*Exercise details*: Format the lines below as a Markdown table with the columns No. and Line, one row per line, numbered in order. Leave out any blank lines.

*Input records*:
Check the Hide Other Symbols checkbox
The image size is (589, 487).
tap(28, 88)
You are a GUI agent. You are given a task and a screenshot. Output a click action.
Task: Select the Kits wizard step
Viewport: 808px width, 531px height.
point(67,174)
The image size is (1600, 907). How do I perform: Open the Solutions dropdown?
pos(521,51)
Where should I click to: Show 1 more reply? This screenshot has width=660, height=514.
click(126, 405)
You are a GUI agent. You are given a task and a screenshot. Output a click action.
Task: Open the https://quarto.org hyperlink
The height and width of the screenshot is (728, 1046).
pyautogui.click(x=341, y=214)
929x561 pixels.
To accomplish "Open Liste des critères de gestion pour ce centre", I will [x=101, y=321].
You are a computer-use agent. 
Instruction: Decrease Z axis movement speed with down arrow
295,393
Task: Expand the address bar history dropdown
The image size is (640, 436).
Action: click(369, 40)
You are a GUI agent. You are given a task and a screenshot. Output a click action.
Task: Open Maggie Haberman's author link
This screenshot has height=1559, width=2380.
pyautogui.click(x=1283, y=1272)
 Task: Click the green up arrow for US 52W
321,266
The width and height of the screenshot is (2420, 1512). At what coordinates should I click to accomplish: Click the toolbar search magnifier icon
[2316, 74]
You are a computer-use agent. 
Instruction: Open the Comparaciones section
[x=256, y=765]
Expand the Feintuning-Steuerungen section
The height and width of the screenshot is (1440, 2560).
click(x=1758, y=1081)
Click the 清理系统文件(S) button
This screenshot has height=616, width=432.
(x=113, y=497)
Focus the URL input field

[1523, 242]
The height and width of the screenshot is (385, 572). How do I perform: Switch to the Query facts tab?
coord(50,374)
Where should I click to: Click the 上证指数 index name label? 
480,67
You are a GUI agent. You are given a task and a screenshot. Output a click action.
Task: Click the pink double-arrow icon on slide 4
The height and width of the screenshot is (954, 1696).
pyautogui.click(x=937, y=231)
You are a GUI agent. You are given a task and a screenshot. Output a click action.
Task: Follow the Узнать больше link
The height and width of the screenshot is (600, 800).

*Solution below*:
| No. | Line |
|---|---|
| 1 | Check the Hide Other Symbols checkbox |
| 2 | The image size is (589, 487). |
| 3 | tap(28, 88) |
| 4 | You are a GUI agent. You are given a task and a screenshot. Output a click action. |
| 5 | Task: Select the Kits wizard step |
| 6 | Viewport: 808px width, 531px height. |
| 7 | point(67,174) |
| 8 | The image size is (1600, 907). How do I perform: Open the Solutions dropdown? |
| 9 | pos(521,51) |
| 10 | Where should I click to: Show 1 more reply? This screenshot has width=660, height=514. |
| 11 | click(126, 405) |
| 12 | You are a GUI agent. You are given a task and a screenshot. Output a click action. |
| 13 | Task: Open the https://quarto.org hyperlink |
| 14 | The height and width of the screenshot is (728, 1046). |
| 15 | pyautogui.click(x=341, y=214) |
| 16 | 929x561 pixels. |
| 17 | To accomplish "Open Liste des critères de gestion pour ce centre", I will [x=101, y=321]. |
| 18 | You are a computer-use agent.  |
| 19 | Instruction: Decrease Z axis movement speed with down arrow |
| 20 | 295,393 |
| 21 | Task: Expand the address bar history dropdown |
| 22 | The image size is (640, 436). |
| 23 | Action: click(369, 40) |
| 24 | You are a GUI agent. You are given a task and a screenshot. Output a click action. |
| 25 | Task: Open Maggie Haberman's author link |
| 26 | This screenshot has height=1559, width=2380. |
| 27 | pyautogui.click(x=1283, y=1272) |
| 28 |  Task: Click the green up arrow for US 52W |
| 29 | 321,266 |
| 30 | The width and height of the screenshot is (2420, 1512). At what coordinates should I click to accomplish: Click the toolbar search magnifier icon |
| 31 | [2316, 74] |
| 32 | You are a computer-use agent.  |
| 33 | Instruction: Open the Comparaciones section |
| 34 | [x=256, y=765] |
| 35 | Expand the Feintuning-Steuerungen section |
| 36 | The height and width of the screenshot is (1440, 2560). |
| 37 | click(x=1758, y=1081) |
| 38 | Click the 清理系统文件(S) button |
| 39 | This screenshot has height=616, width=432. |
| 40 | (x=113, y=497) |
| 41 | Focus the URL input field |
| 42 | [1523, 242] |
| 43 | The height and width of the screenshot is (385, 572). How do I perform: Switch to the Query facts tab? |
| 44 | coord(50,374) |
| 45 | Where should I click to: Click the 上证指数 index name label?  |
| 46 | 480,67 |
| 47 | You are a GUI agent. You are given a task and a screenshot. Output a click action. |
| 48 | Task: Click the pink double-arrow icon on slide 4 |
| 49 | The height and width of the screenshot is (954, 1696). |
| 50 | pyautogui.click(x=937, y=231) |
| 51 | You are a GUI agent. You are given a task and a screenshot. Output a click action. |
| 52 | Task: Follow the Узнать больше link |
| 53 | The height and width of the screenshot is (600, 800). |